La spesa sanitaria pro-capite dei paesi a Ssn è inferiore a quella dei paesi a AsdM. Calcolata nei primi paesi aveva rispettivamente nel 1960, 1980, 1997 i seguenti valori in dollari costanti 227, 811, 1374 mentre gli altri avevano: 380, 1326 e 2082.
Il bello è che secondo gli indicatori noti (riduzione della mortalità generale, riduzione della mortalità infantile, riduzione della mortalità perinatale, riduzione della mortalità materna, aumento della speranza di vita alla nascita), non vi sono grandi differenze.
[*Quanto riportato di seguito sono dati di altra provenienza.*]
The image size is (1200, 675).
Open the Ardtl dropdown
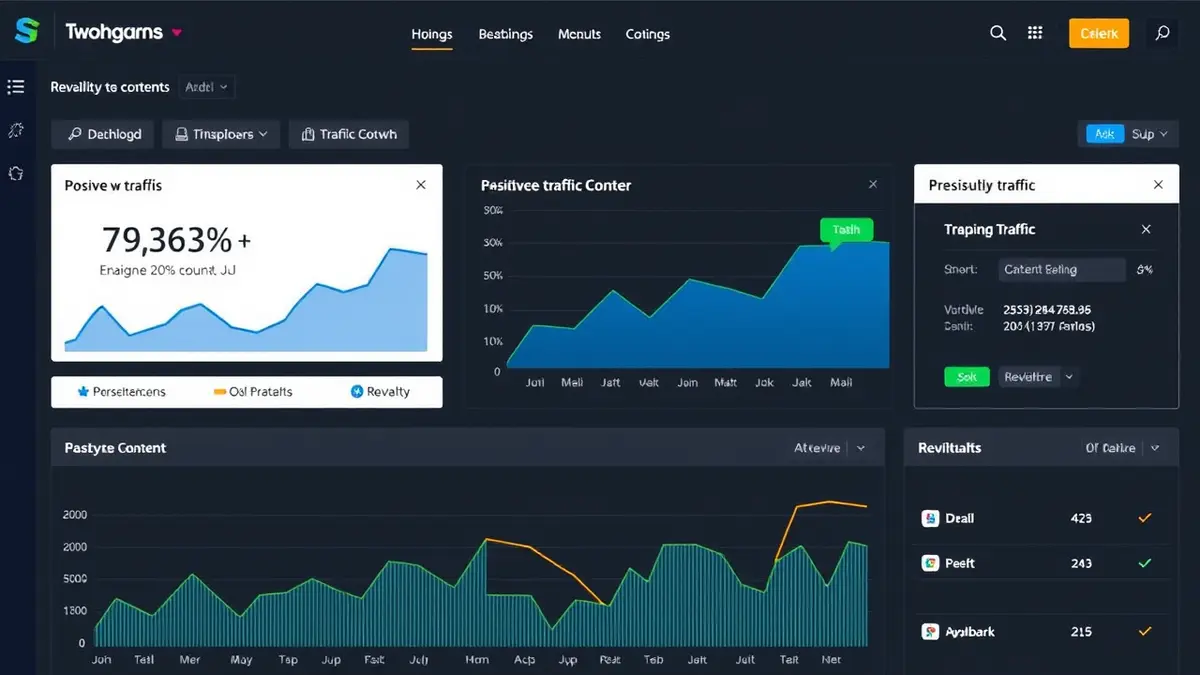point(206,87)
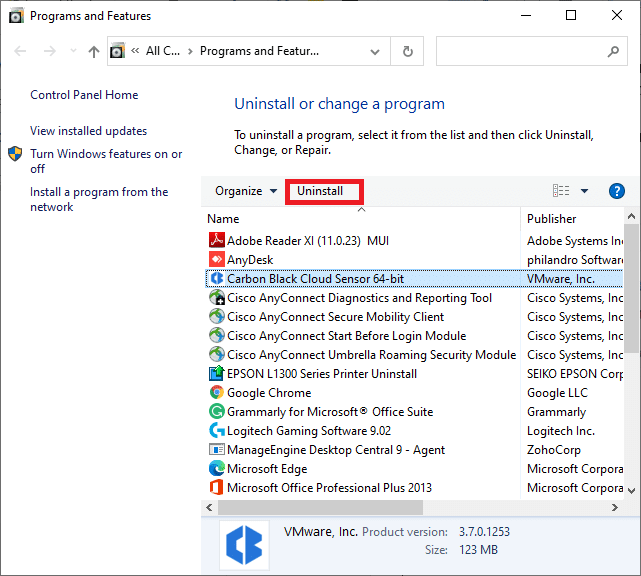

Chi ha speso di più non ha ottenuto risultati gran che migliori di chi ha speso di meno in un contesto diverso e più pubblico.
Fare entrare i privati nel sistema sanitario (che peraltro ci sono già) non ha molto senso, perché i privati non entrano gratis; non solo vogliono che le prestazioni che forniscono vengano pagate, ma devono avere un profitto.
La spesa aumenta e non diminuisce come del resto si dimostra nei sistemi sanitari quasi totalmente privati come quello degli Usa.
Ma la proposta di Amato (e di Formigoni) è meno stupida di quanto sembri, perché l'intervento dei privati significa un aggravio di spesa per i cittadini.
In pratica i cittadini oltre a pagare con la contribuzione, i ticket (fino a quando ci saranno), dovranno accollarsi altre spese dirette o indirette.
In Italia la spesa sanitaria attuale pubblica raggiunge il 5,7 per cento del Prodotto interno lordo (Pil), quella privata è del 2 per cento, grava cioè per circa il 30 per cento di tutta la spesa ed è attribuibile in gran parte a cittadini che si rivolgono a strutture private o addirittura a strutture pubbliche a pagamento usando l'istituto della libera professione, perché il pubblico risponde in modo inadeguato o insufficiente ai bisogni di salute.
Sicuramente, nemmeno va trascurata una certa spesa indotta, scientificamente non giustificata, che comunque non è prevalente.
La spesa sanitaria è troppo bassa. Le scoperte tecnologiche in medicina che hanno avuto un grande sviluppo e continuano ad averlo finiranno per discriminare gli utenti secondo il reddito, perché il servizio sanitario non sarà in grado di rispondere a tutti nello stesso modo.
Non solo, ma quelle che sono considerate le fasce marginali della sanità, come gli anziani cronici, i malati psichiatrici, i tossicodipendenti, nonché tutto ciò che riguarda il tema della prevenzione, dall'igiene pubblica alla medicina del lavoro e alla veterinaria affinché vengano rafforzate. Ci dobbiamo battere perché progressivamente alla sanità venga assegnato il 10 per cento del Pil.